И выгнали всех на улицу! Просила-просила хоть в коридорчике-то оставьте, но и там не разрешили. Что делать? Да сгородили с Витькой шалаш в огороде кой из чего и устроилися в нём… Да нет, в хату пускали, но только прибирать да печку для них истопить. А как же? Они ж, когда выгоняли-то нас, так я переводчику сразу и растолковала, что нашу русскую печку топить надо умеючи, а то и дом, и все барахло ихнее погорить, вот и впускали.
Как-то сижу возле шалаша нашего, чишшу картошку, да глядь так-то… Динка с Идой идуть! Они ж уехали от немца-то, но вот теперь, значить, и… И оказалося: отъехала их машина сколько-то от Карачева, да возьми и сломайся. Что делать? Андрею ж никак нельзя было возвращаться! Как же ему возвратиться, когда он комиссаром был, а тогда всё говорили, что коммунистов немец первым делом расстреливал. Вот и добралися они до первой попавшейся деревни, нашли ему там шапку, старую фуфайку, он и ушел с проходящими частями, а Динка оставила свекровь и Лору… той, как и тебе, три годика только было… оставила их в той деревне, схватила кой-какие вешшычки, Иду и-и назад, в Карачев. А идти надо было лесом, через болото, и как раз в тех местах немцы разбили часть нашу… загнали в болото и разбили. И вот идёть Динка вдоль болота этого, а в нём солдатики мертвые плавають в тине болотной… и головы их торчать… и глаза ещё вроде как лупають. «Гля-ядить один, как живой всеодно! – всё убивалася. – А, может, и живой ишшо был.» Страху набралася!
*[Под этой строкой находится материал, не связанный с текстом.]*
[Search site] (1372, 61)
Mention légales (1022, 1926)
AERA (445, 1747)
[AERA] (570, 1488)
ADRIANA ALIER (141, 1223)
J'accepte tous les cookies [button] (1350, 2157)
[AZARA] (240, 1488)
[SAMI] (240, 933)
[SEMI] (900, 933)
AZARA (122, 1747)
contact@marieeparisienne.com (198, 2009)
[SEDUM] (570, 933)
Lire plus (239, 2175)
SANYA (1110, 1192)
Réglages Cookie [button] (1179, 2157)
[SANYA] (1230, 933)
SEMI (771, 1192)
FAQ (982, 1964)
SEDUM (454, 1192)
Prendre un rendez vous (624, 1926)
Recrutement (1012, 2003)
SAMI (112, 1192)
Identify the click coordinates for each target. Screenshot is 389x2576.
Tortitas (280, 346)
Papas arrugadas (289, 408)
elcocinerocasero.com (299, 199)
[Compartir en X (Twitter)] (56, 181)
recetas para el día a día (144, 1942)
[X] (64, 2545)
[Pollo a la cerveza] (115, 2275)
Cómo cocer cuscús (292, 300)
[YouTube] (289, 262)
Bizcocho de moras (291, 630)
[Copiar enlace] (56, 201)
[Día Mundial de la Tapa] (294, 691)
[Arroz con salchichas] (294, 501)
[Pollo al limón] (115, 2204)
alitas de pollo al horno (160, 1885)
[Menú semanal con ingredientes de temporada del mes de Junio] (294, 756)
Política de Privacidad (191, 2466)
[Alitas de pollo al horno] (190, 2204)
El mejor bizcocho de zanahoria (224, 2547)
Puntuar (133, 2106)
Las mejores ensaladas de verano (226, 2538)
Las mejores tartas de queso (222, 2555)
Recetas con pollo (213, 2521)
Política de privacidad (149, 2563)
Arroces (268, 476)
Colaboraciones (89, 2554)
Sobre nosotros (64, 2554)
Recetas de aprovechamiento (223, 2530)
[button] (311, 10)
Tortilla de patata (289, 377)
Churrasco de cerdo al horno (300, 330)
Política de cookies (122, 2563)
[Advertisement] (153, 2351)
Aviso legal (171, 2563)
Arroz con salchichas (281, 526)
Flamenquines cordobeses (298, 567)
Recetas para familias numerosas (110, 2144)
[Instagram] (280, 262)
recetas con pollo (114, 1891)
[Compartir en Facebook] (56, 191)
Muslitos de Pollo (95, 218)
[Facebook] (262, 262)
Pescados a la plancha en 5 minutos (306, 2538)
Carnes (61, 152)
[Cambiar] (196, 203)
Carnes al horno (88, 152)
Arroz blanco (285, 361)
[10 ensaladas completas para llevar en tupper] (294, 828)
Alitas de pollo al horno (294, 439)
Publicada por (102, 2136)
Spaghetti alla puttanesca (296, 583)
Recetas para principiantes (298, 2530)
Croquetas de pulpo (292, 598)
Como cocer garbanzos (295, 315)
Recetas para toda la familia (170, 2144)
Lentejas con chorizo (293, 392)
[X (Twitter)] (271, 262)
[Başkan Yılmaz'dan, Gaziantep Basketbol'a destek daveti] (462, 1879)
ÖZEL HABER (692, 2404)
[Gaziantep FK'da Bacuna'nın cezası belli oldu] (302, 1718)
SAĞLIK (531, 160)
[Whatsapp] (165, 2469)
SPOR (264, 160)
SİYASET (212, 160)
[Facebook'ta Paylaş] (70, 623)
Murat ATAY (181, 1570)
А вскорости стали немцы пленных наших гнать по Карачеву, и я всё бегала смотреть: не гнали б моих… Сеньку, Колю! Наварим с Динкой ведро свеклы, картошки, капусты, приправим чем-нибудь и, как утром встанем, так Динка с детьми управляться, а я туда, к дороге. Ох, и тяжко ж было видеть всё это! Плятутся наши пленные, друг друга ташшуть! Поднесу ведро, а они как набросются на него! Кому горстью варева этого в руку сунешь, кому в карман. А немцы ж кричать, стреляють! О-о, сколько ж их тогда гнали! Сплошной колонной. Потом и холода началися, а пленные-то почти раздеты-разуты!.. или в тряпки какие завернуты. И уже к ведру моему не бросалися, сил не было, а следом немцы на лошадях ехали… подбяруть какого, швырнуть в сани. Ля-яжить мертвый, зубы оскалимши… а какой и помираить только. Ох, Господи!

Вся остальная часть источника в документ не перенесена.